This is perhaps the right place to expressly declare what the historian always tacitly assumes and to enter a protest against the custom common alike to simplicity and dishonesty, the custom of employing the praise and blame of history independent of the special conditions, as phrases of general application, in this case of transforming the verdict on Cæsar into a judgment on so-called Cæsarism. In truth the history of past centuries should be the teacher of that in progress, but not in the common sense, as though men could read the junctures of the present in the records of the past and in those on the art of political diagnosis and prescriptions could read up the symptoms and their remedies; but history is only instructive in so far as the study of ancient civilisations reveals the general organic conditions of civilisation itself, with those primary forces which are everywhere the same and those combinations which are everywhere different, and in so far as, instead of producing unthinking imitation, it guides and inspires independent creations on old lines. In this sense the history of Cæsar and the Roman Cæsarship, with all the unsurpassed greatness of the master workman and all the historical necessity of the work, is verily a keener criticism of modern autocracy than the hand of man could write.

By the same law of nature in accordance with which the most insignificant organism is infinitely superior to the most cunning machine, any constitution, however defective, which allows free play for the spontaneous action of a majority of citizens is infinitely superior to absolutism, even though conducted with the greatest amount of humanity and genius; for the former is capable of development, and is therefore living, the latter remains what it is, that is it is dead. This law of nature also asserted itself in the case of the absolute military monarchy of Rome, and only the more completely because under the inspired guidance of its creator and in the absence of any real complications with foreign countries the development of that monarchy was less hampered and limited than any similar government. From the time of Cæsar, as Gibbon long ago pointed out, the Roman Empire had only an external cohesion and was only extended in mechanical fashion, whilst inwardly it wholly withered and expired with himself. If at the commencement of the autocracy and especially in Cæsar’s own mind there still prevailed a sanguine hope of a union of free popular development with absolute rule, even the government of the highly gifted emperors of the Julian line soon taught in terrible fashion how far it is possible to mingle fire and water in one vessel.

Cæsar’s work was necessary and beneficial, not because it did or could of itself bring blessing, but because an absolute military monarchy was the least of evils and the logical and necessary conclusion determined by the ancient organisation, founded as it was on slavery and entirely alien to republican and constitutional representation, and by the legal constitution of the city, which in the course of five hundred years had ripened into an oligarchical absolutism.
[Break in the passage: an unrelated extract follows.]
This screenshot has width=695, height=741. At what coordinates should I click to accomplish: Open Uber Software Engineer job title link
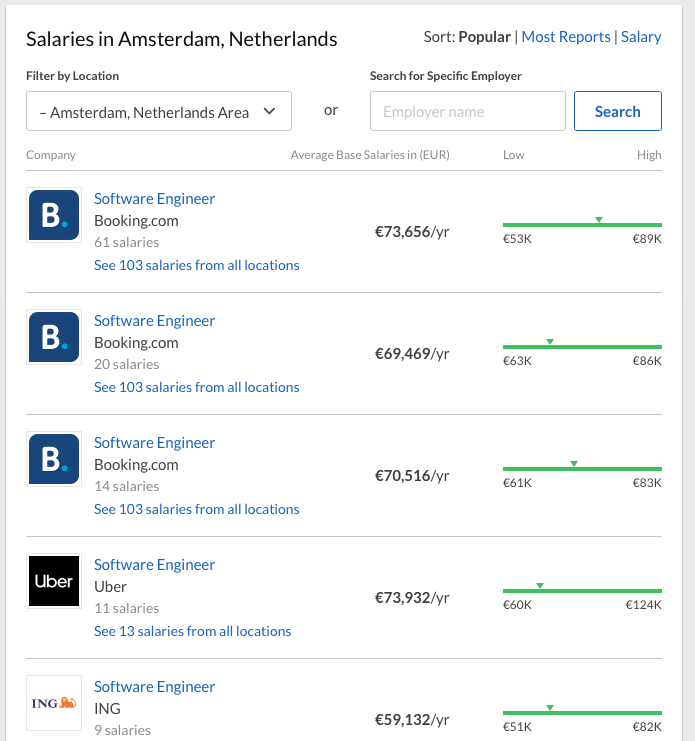click(154, 565)
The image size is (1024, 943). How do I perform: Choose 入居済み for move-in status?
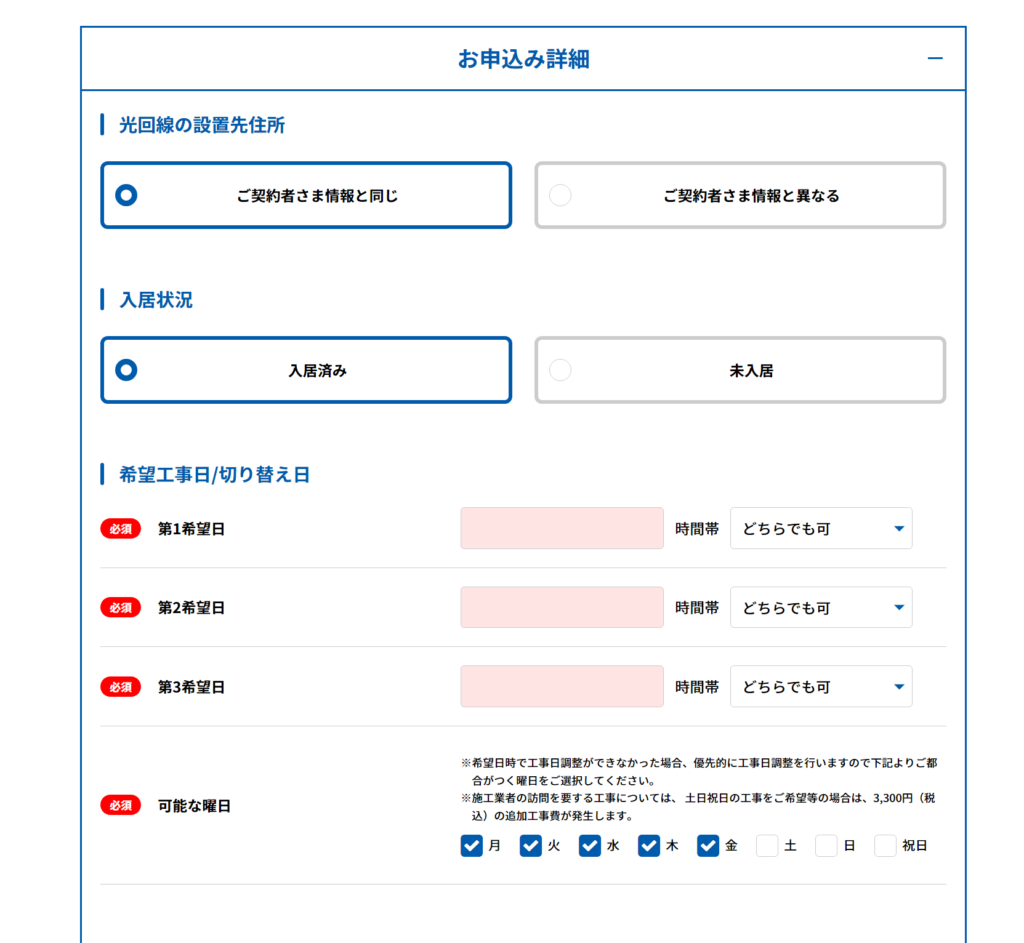[306, 370]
But history will not consent to diminish the honour of the true Cæsar because where there are spurious Cæsars a similar device may bewilder simplicity and furnish evil with an opportunity for lying and fraud. History too is a bible, and if it no more than the latter can defend itself from being misunderstood by the fool or quoted by the devil, it too will be in a position to endure and render his due to each.[d]

FOOTNOTES

[129] The latus clavus was a broad stripe of purple, in the form of a ribbon, sewed to the tunic on the fore part. There were properly two such; and it was broad, to distinguish it from that of the equites, who wore a narrow one.

[130] [This interesting extract contains, of course, much unfounded gossip. In general we should set down as historical those acts and sayings only which could be known to the public or which were immediately recorded.]